[Saved data entries]
------------------------------

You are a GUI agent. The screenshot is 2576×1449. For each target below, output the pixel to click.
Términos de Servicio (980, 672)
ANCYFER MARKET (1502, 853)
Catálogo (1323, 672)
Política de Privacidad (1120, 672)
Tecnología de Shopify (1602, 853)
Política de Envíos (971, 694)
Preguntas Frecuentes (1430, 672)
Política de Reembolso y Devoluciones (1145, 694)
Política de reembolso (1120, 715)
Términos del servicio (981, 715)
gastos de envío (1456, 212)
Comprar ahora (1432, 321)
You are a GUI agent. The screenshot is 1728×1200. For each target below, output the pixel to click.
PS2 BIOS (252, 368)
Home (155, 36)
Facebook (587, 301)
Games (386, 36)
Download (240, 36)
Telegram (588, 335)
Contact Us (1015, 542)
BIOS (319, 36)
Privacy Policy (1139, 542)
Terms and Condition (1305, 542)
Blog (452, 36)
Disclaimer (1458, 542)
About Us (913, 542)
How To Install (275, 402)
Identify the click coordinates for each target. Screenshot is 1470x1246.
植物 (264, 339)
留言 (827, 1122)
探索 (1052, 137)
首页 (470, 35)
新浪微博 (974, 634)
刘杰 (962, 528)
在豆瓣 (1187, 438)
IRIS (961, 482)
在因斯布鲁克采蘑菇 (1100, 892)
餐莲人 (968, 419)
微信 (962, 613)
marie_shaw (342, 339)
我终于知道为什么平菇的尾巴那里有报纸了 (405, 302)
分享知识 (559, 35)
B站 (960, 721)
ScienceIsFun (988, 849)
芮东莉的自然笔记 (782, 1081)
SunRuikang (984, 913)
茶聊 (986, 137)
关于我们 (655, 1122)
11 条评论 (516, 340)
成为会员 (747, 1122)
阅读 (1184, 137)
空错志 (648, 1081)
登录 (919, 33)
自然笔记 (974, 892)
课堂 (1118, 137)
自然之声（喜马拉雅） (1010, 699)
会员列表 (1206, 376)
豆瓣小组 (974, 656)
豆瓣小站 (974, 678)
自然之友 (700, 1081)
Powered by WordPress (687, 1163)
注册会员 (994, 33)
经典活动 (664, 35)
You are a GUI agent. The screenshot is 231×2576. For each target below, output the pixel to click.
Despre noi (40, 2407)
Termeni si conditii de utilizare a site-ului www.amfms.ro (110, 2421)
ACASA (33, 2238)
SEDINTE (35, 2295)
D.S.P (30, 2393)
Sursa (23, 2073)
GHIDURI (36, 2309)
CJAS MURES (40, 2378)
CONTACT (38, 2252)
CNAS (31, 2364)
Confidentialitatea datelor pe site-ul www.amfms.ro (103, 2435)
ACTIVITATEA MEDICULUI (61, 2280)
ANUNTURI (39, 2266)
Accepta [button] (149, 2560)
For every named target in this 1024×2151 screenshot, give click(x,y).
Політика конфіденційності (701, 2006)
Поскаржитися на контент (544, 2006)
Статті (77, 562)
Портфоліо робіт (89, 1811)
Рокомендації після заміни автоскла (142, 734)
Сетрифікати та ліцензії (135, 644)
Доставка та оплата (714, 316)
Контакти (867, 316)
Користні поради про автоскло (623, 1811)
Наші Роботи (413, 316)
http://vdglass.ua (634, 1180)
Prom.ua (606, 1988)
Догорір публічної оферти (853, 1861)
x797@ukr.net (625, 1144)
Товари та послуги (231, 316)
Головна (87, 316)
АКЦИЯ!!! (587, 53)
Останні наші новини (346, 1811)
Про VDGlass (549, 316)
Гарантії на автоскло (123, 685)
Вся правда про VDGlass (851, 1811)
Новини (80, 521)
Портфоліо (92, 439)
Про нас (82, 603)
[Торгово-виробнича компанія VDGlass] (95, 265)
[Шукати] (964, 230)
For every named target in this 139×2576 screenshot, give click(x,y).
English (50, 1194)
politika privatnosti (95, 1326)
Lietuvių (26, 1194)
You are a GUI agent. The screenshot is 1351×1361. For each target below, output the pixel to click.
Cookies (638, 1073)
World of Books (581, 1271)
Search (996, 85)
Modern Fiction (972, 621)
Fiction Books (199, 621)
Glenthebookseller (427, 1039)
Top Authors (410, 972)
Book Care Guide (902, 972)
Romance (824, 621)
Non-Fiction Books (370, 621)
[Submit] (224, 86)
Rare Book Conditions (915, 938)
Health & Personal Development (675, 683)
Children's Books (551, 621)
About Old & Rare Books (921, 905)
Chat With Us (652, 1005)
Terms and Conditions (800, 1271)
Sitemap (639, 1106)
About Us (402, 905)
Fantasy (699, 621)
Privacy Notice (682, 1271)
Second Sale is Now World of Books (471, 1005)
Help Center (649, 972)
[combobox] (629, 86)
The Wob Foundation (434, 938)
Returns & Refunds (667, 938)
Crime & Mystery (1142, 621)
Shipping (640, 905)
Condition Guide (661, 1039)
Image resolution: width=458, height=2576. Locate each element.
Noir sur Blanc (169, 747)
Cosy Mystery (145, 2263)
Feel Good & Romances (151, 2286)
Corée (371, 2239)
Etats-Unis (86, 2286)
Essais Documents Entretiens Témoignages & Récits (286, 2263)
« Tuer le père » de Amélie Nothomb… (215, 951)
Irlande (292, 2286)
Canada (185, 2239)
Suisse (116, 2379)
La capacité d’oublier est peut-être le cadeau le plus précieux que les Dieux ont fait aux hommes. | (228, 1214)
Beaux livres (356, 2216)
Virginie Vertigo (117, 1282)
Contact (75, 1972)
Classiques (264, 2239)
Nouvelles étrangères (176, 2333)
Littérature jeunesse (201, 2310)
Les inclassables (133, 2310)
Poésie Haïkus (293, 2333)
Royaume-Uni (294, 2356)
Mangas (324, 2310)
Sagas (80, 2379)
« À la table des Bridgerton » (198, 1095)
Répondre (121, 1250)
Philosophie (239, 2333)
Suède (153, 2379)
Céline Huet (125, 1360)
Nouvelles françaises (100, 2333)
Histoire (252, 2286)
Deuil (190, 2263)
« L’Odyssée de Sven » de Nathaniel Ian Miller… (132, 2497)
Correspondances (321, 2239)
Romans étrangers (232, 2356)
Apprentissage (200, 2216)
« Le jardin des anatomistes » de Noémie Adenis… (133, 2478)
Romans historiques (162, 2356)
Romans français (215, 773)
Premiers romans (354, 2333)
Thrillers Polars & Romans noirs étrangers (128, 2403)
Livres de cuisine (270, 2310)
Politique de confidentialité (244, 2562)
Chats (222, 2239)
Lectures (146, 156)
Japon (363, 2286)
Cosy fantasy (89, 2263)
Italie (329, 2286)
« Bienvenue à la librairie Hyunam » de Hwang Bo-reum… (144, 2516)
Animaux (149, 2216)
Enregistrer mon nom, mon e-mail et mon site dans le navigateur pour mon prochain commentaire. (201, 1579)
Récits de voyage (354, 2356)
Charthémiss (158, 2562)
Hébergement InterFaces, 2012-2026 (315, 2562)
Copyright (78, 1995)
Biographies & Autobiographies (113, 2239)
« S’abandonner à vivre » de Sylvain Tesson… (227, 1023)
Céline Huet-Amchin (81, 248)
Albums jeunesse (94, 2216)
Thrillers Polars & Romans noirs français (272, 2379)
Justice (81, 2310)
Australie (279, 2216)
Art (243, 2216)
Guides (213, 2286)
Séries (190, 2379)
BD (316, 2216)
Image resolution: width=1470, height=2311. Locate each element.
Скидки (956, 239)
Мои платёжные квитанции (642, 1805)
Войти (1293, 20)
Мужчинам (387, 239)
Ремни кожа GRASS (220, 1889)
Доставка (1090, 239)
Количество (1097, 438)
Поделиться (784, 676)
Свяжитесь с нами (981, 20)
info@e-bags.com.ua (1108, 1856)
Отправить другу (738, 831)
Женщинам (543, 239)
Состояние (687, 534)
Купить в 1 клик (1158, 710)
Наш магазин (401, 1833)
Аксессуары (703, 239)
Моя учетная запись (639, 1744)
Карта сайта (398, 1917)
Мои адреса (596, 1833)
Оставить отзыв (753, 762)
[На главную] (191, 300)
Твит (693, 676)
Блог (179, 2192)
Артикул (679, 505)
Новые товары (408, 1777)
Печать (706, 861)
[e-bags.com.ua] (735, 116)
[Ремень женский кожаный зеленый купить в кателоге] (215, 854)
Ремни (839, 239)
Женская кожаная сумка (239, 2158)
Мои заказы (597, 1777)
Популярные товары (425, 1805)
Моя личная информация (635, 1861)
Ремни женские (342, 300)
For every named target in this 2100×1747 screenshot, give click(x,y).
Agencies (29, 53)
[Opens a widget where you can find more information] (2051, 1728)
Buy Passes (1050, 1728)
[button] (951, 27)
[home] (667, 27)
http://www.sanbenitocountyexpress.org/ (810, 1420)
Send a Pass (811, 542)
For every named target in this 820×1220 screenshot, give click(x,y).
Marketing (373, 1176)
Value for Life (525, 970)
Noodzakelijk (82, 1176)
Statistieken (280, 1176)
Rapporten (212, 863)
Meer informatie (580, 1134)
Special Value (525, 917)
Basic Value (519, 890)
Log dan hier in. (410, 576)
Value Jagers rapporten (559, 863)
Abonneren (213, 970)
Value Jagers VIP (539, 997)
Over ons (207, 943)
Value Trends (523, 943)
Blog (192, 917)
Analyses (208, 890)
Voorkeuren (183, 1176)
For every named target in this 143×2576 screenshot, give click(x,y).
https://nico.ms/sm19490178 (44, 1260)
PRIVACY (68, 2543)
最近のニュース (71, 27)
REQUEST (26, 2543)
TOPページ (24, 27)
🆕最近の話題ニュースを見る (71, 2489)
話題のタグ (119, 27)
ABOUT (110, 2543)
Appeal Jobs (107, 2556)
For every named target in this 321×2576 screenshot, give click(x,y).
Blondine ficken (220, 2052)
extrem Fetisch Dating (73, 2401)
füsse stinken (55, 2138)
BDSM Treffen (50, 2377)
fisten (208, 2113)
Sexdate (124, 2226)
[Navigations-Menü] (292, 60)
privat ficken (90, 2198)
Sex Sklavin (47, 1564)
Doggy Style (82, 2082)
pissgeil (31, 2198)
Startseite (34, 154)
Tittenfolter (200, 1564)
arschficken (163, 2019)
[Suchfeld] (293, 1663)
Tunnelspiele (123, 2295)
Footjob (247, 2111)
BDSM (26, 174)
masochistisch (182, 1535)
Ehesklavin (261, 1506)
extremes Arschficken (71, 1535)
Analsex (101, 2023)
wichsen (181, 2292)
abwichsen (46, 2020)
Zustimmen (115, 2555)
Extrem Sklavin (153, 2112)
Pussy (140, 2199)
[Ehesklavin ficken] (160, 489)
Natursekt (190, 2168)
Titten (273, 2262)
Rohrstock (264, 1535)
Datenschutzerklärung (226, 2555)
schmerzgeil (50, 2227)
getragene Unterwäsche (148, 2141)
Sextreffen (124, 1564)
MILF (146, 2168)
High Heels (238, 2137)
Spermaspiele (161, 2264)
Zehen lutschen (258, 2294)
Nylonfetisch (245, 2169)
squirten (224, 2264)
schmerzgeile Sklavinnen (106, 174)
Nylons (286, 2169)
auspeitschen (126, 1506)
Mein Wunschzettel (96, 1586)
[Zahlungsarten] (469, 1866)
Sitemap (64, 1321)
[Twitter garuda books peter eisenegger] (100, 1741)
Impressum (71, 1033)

------------------------------

§ **EXERCISE BRIEF**
Only one stretch of the entries above is wanted: the lines from the one containing "La capacité d’oublier" through the one containing "Céline Huet (125, 1360)". Please reproduce it exactly.

§ **EXERCISE RESPONSE**
La capacité d’oublier est peut-être le cadeau le plus précieux que les Dieux ont fait aux hommes. | (228, 1214)
Beaux livres (356, 2216)
Virginie Vertigo (117, 1282)
Contact (75, 1972)
Classiques (264, 2239)
Nouvelles étrangères (176, 2333)
Littérature jeunesse (201, 2310)
Les inclassables (133, 2310)
Poésie Haïkus (293, 2333)
Royaume-Uni (294, 2356)
Mangas (324, 2310)
Sagas (80, 2379)
« À la table des Bridgerton » (198, 1095)
Répondre (121, 1250)
Philosophie (239, 2333)
Suède (153, 2379)
Céline Huet (125, 1360)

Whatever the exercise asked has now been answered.